Randomized higher-order tensor renormalization group

TL;DR

This paper introduces a randomized higher-order tensor renormalization group (HOTRG) method that reduces computational costs using randomized SVD, with consistent results compared to traditional HOTRG.

Contribution

The paper develops a novel randomized HOTRG approach and variants like MDTRG and Triad-MDTRG, improving efficiency for tensor network calculations.

Findings

The randomized HOTRG achieves similar accuracy to standard HOTRG.

The computational cost is significantly reduced with the new methods.

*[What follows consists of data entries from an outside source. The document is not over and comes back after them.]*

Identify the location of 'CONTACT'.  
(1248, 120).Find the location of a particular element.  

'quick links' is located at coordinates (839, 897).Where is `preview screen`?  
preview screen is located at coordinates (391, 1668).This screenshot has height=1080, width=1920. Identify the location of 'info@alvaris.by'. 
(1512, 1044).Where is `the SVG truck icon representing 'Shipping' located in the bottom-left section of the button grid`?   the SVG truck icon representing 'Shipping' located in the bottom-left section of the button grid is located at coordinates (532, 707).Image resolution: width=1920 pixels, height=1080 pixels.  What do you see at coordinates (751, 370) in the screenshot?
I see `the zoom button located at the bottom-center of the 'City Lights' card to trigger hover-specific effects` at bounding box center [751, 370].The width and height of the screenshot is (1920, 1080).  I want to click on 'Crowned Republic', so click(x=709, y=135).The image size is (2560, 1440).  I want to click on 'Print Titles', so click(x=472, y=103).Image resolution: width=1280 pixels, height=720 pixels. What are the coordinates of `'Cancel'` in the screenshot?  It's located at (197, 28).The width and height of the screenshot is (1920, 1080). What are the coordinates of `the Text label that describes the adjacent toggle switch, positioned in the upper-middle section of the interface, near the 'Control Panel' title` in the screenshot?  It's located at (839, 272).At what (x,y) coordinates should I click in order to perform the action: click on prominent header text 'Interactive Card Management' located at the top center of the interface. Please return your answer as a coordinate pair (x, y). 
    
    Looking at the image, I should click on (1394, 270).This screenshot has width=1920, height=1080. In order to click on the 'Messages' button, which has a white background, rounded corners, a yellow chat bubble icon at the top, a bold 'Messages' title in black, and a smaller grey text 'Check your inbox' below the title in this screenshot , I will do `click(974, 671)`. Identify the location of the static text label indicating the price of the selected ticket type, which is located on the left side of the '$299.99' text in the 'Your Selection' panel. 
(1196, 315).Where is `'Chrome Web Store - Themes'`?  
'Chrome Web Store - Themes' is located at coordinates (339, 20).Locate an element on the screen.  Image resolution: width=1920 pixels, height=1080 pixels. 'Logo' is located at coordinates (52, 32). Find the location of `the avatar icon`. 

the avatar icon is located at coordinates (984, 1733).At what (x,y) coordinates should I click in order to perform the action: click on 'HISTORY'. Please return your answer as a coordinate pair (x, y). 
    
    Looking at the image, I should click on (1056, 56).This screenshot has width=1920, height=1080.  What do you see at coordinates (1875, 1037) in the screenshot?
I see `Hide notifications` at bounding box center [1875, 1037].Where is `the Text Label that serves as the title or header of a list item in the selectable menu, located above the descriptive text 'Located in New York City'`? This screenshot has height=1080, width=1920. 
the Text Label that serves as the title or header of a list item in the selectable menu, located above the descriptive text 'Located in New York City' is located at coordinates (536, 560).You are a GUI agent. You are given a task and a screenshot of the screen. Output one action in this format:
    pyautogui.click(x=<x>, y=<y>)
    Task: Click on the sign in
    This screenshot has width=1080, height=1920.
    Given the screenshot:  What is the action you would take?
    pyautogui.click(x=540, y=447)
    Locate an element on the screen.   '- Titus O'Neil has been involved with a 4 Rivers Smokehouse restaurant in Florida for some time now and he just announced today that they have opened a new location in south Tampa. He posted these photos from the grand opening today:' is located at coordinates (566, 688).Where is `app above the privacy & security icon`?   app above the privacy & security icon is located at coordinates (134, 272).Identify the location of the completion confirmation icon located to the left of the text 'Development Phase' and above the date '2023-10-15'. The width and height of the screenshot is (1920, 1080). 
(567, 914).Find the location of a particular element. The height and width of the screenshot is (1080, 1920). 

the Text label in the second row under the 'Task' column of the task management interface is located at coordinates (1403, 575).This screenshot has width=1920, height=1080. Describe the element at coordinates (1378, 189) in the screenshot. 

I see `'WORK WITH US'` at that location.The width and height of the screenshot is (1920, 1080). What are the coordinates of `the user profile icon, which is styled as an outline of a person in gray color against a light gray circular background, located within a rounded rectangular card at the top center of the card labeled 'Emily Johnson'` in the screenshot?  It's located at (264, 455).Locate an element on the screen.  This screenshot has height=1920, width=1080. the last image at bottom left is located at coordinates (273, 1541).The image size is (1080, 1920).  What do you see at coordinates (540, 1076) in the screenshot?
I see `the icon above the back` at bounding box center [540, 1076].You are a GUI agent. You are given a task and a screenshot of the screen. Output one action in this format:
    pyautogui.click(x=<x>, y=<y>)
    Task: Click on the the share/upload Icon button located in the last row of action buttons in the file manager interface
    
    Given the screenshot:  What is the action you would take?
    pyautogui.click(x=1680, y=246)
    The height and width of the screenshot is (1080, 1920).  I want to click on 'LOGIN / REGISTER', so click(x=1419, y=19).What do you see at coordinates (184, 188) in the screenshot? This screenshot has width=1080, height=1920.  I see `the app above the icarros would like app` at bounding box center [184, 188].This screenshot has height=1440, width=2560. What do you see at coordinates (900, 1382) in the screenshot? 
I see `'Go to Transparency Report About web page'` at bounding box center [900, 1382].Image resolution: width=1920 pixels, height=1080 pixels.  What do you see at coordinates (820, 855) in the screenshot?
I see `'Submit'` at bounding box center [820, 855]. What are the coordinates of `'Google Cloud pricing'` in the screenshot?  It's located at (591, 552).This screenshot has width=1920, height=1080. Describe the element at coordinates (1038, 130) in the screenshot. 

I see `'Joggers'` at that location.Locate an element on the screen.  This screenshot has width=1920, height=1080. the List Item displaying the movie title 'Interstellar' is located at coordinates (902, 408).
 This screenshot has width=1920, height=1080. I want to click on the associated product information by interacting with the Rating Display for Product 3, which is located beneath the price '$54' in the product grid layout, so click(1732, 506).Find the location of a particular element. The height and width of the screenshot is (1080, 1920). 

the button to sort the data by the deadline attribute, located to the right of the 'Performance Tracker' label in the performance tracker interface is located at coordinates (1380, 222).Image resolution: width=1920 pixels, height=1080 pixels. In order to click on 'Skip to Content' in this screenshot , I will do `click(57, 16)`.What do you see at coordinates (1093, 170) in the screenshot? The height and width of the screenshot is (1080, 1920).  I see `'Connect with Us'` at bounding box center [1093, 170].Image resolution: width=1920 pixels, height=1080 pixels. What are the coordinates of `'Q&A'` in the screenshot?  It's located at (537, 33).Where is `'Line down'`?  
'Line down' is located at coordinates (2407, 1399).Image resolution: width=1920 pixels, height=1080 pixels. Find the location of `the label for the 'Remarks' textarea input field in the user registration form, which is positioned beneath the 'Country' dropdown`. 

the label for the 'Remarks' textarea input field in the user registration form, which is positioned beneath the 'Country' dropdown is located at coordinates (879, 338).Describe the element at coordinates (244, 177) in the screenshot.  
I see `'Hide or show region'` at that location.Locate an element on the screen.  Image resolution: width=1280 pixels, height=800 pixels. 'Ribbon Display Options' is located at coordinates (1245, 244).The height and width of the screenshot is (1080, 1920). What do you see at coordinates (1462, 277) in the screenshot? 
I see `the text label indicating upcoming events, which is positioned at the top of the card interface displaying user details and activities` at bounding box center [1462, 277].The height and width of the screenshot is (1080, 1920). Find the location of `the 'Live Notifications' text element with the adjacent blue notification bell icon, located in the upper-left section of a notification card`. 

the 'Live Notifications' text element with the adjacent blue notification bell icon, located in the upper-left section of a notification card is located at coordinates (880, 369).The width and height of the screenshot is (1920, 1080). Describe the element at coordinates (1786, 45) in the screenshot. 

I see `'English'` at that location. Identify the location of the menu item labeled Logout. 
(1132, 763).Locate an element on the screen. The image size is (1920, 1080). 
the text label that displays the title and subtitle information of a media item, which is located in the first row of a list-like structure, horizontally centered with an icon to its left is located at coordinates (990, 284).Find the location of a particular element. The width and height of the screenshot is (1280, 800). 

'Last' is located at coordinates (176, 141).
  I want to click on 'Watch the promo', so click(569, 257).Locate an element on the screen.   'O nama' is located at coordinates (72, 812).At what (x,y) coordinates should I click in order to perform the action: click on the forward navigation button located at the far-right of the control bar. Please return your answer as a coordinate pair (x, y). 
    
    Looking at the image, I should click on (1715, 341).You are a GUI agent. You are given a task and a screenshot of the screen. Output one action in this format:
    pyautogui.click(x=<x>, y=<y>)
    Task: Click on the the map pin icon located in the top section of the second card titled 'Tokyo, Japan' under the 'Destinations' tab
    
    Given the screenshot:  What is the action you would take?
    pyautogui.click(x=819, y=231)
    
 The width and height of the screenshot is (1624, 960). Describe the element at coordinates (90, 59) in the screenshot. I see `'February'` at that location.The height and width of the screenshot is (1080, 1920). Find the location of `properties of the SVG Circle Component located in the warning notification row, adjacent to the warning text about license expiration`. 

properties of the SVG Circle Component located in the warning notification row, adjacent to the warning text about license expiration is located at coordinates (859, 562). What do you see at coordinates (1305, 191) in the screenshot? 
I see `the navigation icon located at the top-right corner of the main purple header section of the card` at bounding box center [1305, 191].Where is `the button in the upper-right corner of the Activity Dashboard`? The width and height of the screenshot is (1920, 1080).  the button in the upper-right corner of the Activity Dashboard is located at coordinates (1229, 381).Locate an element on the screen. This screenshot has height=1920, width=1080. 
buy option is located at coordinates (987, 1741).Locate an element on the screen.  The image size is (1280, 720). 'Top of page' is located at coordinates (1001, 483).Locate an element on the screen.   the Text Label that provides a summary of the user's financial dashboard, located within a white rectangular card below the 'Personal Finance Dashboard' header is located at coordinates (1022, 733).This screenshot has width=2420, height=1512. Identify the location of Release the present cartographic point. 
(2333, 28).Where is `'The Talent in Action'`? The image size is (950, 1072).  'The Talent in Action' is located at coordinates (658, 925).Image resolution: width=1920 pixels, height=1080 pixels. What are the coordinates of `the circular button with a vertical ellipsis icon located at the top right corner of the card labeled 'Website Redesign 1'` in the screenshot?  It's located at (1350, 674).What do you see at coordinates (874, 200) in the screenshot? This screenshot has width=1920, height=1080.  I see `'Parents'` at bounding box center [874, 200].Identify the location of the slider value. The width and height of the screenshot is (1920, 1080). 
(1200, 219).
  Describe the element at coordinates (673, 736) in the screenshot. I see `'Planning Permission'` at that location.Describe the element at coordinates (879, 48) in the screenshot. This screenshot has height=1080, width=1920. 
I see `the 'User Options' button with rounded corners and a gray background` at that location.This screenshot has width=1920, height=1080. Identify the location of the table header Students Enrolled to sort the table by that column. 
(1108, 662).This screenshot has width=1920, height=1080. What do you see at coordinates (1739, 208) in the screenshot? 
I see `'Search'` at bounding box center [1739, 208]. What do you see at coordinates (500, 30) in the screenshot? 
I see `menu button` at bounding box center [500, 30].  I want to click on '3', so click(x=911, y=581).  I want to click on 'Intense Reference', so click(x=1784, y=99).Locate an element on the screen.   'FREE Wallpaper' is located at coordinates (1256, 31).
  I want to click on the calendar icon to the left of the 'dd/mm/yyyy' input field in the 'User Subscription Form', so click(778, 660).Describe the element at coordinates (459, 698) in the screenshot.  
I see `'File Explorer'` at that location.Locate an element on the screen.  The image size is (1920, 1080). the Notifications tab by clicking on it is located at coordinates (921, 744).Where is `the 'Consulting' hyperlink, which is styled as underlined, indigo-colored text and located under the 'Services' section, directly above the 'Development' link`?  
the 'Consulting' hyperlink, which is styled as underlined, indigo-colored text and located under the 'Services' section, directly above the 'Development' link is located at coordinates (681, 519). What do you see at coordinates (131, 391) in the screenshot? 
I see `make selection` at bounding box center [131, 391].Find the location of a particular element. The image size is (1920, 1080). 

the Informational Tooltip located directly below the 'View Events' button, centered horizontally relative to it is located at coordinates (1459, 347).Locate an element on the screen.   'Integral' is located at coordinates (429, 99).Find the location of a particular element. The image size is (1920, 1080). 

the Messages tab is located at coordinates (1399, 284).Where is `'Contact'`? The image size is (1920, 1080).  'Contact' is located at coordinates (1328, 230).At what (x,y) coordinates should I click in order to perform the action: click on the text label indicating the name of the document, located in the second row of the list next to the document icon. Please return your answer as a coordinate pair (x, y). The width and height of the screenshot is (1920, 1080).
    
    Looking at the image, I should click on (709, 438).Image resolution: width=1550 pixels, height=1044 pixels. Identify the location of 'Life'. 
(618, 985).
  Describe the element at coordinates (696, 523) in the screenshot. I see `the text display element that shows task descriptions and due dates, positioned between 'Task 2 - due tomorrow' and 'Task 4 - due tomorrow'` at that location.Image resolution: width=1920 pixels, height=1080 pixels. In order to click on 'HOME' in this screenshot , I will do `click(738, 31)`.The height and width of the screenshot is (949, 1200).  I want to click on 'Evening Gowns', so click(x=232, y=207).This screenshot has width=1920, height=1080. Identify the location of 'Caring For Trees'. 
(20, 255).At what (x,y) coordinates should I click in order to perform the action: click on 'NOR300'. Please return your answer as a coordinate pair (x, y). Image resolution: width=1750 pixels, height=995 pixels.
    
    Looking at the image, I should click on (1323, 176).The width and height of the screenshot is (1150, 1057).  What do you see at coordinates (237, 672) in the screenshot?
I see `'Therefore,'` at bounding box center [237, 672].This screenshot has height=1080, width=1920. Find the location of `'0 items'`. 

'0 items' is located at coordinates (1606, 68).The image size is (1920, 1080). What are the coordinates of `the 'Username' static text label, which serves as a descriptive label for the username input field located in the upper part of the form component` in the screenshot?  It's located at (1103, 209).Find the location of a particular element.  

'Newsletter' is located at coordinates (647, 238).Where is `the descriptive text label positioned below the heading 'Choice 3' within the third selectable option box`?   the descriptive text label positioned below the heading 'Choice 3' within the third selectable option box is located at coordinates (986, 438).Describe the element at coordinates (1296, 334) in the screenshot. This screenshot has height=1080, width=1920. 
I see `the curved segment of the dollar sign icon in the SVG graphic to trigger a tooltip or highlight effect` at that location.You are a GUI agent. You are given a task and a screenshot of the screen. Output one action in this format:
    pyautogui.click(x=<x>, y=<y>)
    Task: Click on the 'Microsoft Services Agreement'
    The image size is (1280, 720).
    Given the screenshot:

Results are consistent across different tensor network formulations.

Abstract

The higher-order tensor renormalization group (HOTRG) is a fundamental method to calculate the physical quantities by using a tensor network representation. This method is based on the singular value decomposition (SVD) to take the contraction of all indices in the network with an approximation. For the SVD, randomized singular value decomposition (R-SVD) is a powerful method to reduce computational costs of SVD. However, HOTRG with the randomized method is not established. We propose a randomized HOTRG method in a dimension $d$ with the computational cost $O(D^{3d})$ depending on the truncated bond dimension $D$. We also introduce the minimally-decomposed TRG (MDTRG) as the R-HOTRG on the tensor of order $d+1$ with $O(D^{2d + 1})$ and a triad representation of the MDTRG (Triad-MDTRG) with $O(D^{d+3})$. The results from these formulations are consistent with the HOTRG result with the same truncated bond dimension $D$.